Se sentó delante de él, fumando ansioso. Le dejó las cerillas sobre la mesa. 

—Me dejé aquí la carpeta con todos los certificados de mi asignatura y me los han pedido como putos buitres.

—No la he visto. Creo que la bajaron a recepción.

—Oye, ¿y tú por qué tienes cara de haber follado? —Frunció el ceño, dando otra calada—.

A él se le aceleró el corazón, pero reprimió mostrarlo.

—¿Qué?

—Hablas cansado y lo tienes todo tirado por el suelo.

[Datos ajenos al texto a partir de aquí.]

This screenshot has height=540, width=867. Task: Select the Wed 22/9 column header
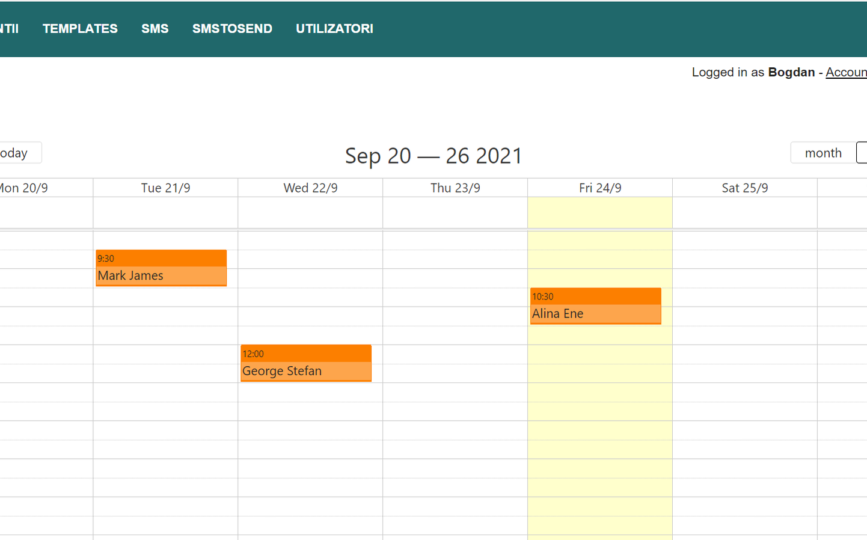310,188
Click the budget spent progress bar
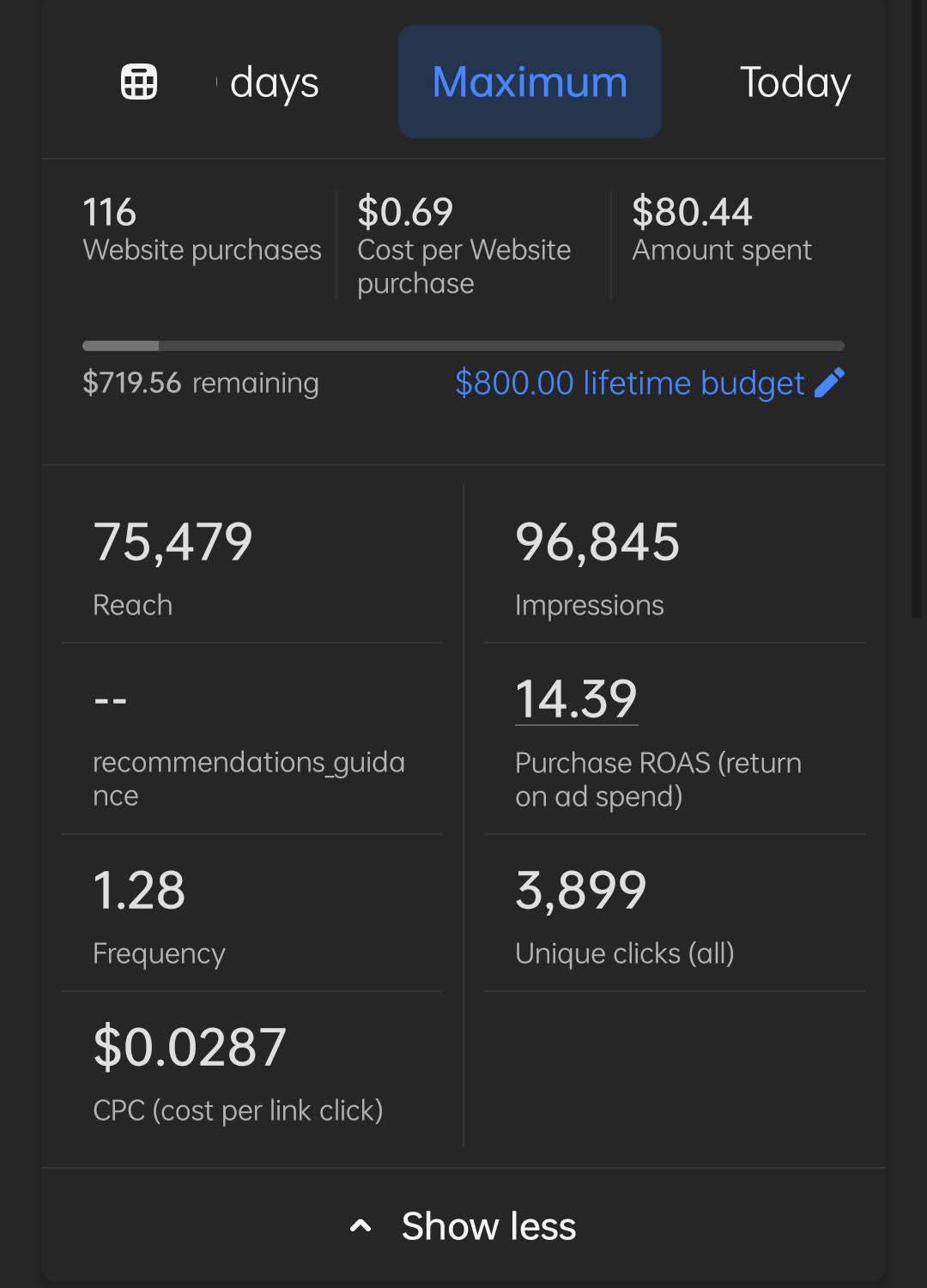This screenshot has height=1288, width=927. [463, 346]
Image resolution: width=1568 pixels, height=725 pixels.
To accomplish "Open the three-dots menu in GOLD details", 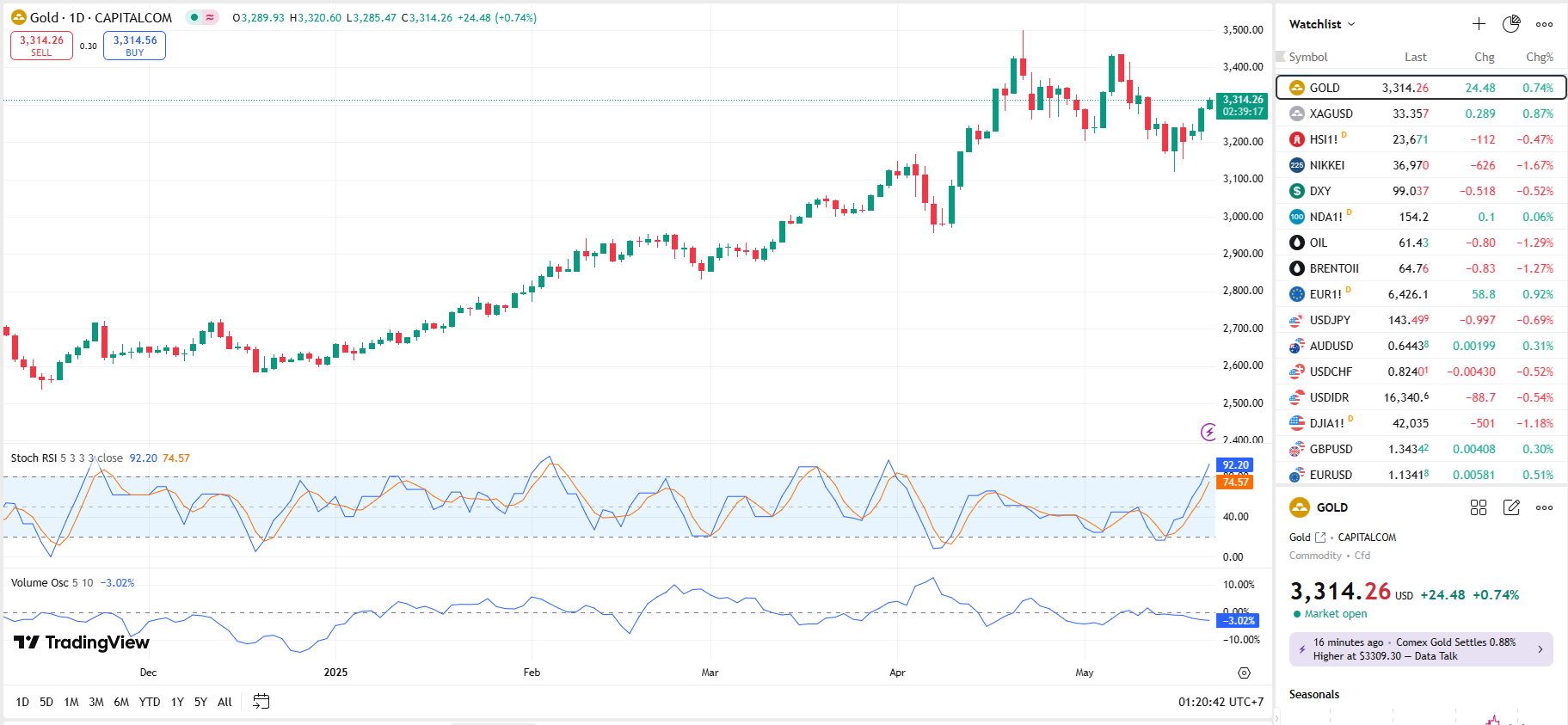I will tap(1545, 507).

Ava le apretó la pierna bajo el escritorio.

—Vamos, cariño, hay confianza. —Le sonrió, acercándose el cigarro—. ¿Estás saliendo con alguien? ¿Y por qué tienes que traerla aquí? No me jodas que es otra profesora.

—No, no me he acostado con nadie desde el divorcio, si es lo que quieres saber.

—¿Entonces estabas tocándote? Por favor, Jonathan, esas manos van al pan...

—No tengo tu carpeta. —Lo interrumpió—. Baja a recepción a preguntar.

—¿Qué? ¿Por qué te pones así? Masturbarse es bueno. 

—Deja de molestar y vete de mi despacho. —Le señaló la puerta—.

—Así que me echas. 

Apretó los labios, asintiendo. Apagó la colilla en su cenicero.

—Muy agradable por tu parte.

—Muy dramático por la tuya.

Se levantó de la silla, abrochándose el botón de la americana. Se dirigió a la salida, tomando el picaporte, pero se giró hacia él antes de irse.

—Ah, y que sepas que a Nadie se le asoman los pies bajo tu escritorio. —Le sonrió, cerrando la puerta—.

Él se levantó al instante para pasar el pestillo. Ava salió de ahí con un jadeo, soltando todo ese aire que estuvo conteniendo.

—Pensé que me iba a morir. —Se frotó el pecho—. No, no, peor. Pensé que me iba a ver y seguiría viva.

—Está bien. —Jadeó él, rodeando el escritorio—. No ha pasado nada.

Volvió a repetirlo en voz baja, hipnotizado por el escote que se le había bajado, y la cogió para besarle el cuello. Bajando hacia sus pechos. Sin querer la empujó contra la estantería.

—Mierda. Mierda... Ya son las cuatro. —Intentó apartarse—. Tenía que estar en punto en el auditorio.

—Será rápido. No voy a robarte mucho tiempo... —Subió una mano por su muslo, apretándole el culo bajo la falda. Gimió una súplica infame—. Por favor.

—No. Tengo que irme. —Se zafó—.

—Has sido tú la que ha empezado.

—Tú no me has dicho que no.

—No me dejes así. —Frunció el ceño, rogando con los ojos—. Tengo que trabajar todo el día.

—¿Sabes? —Le palmeó el hombro—. Un gran químico dijo una vez que masturbarse es bueno.